Unfortunately for evolutionists, Neptune doesn’t fit that model. An article in a (pro-evolution) astronomy magazine explained it this way:
‘Pssst… astronomers who model the formation of the solar system have kept a dirty secret: Uranus and Neptune don’t exist. Or at least computer simulations have never explained how planets as big as the two gas giants could form so far from the sun. Bodies orbited so slowly in the outer parts of the sun’s protoplanetary disk that the slow process of gravitational accretion would need more time than the age of the solar system to form bodies with 14.5 and 17.1 times the mass of Earth.’3
In evolutionary models, the farther you are from the middle of the cloud (where the Sun is today), the longer the planet-formation procedure requires. Neptune and Uranus are too far out to have formed according to this process, even over the supposed 4.5-billion-year age given to the solar system. One evolutionist astronomer wryly comments:
‘What is clear is that simple banging together of planetesimals to construct planets takes too long in this remote outer part of the solar system. We see Uranus and Neptune, but the modest requirement that these planets exist has not been met by this model.’4
How much more time is needed? - Another (evolutionary) book explains:
‘There have been many attempts to model the evolution of a swarm of colliding planetesimals … Safronov calculated the characteristics timescales for planetary growth. In the terrestrial region he found timescales of 107 [10,000,000] years but the time estimates increased rapidly in the outer regions of the solar system and was 1010 [10,000,000,000] years for Neptune – which is twice the alleged evolutionary age of the solar system.

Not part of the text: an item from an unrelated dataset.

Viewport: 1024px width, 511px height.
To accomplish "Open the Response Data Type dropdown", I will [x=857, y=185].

It is clear that, in view of the large timescales found for the formation of the outer planets, a satisfactory theoretical model for the accretion of planets from diffuse material is not available at present.’5
So even if the solar system really were 4.5 billion years old, as evolutionists believe, we would still be 5.5 billion years short of the time necessary for Uranus and Neptune to have formed by themselves. (Actually the problem is even worse than it appears; we are not only lacking enough time to form Neptune, but the planetesimals, etc. from which to build it aren’t around anymore. Notice that the models require that the planetesimals would have dissipated long ago (to explain the lack of them today), but simultaneously need them around for thousands of years into the future, in order to eventually build Neptune.) This is why the astronomy magazine said that, according to evolution, ‘Uranus and Neptune don’t exist.’
Safronov published these calculations in 1972. So, this problem has been recognised for at least 30 years. Why then do the textbooks and popular media so confidently proclaim that we ‘know’ for certain that the solar system formed by itself over thousands of millions of years? Shouldn’t the fact that some of the planets ‘don’t exist’ cause some doubt?

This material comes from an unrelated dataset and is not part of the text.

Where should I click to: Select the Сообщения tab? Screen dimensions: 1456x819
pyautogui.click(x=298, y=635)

Creation Magazine Vol. 25 No. 1 Page 22
1. Christiansen, E.H. and Hamblin, W.K., Exploring the Planets, 2nd Edition, Prentice Hall Inc., New Jersey, p. 424, 1990
2. See Humphreys, R., Beyond Neptune: Voyager II supports creation, Impact 203, 1990
3. R.N., Birth of Uranus and Neptune, Astronomy 28(4):30,2000.
4. Taylor, S.R., Destiny or Chance: our solar system and its place in the cosmos, Cambridge University Press, Cambridge, p.73, 1998.
5. Dormand, J.R. and Woolfson, M.M, The Origin of the solar system: the capture theory, Ellis Horwood Ltd, W. Sussex, p. 39, 1989.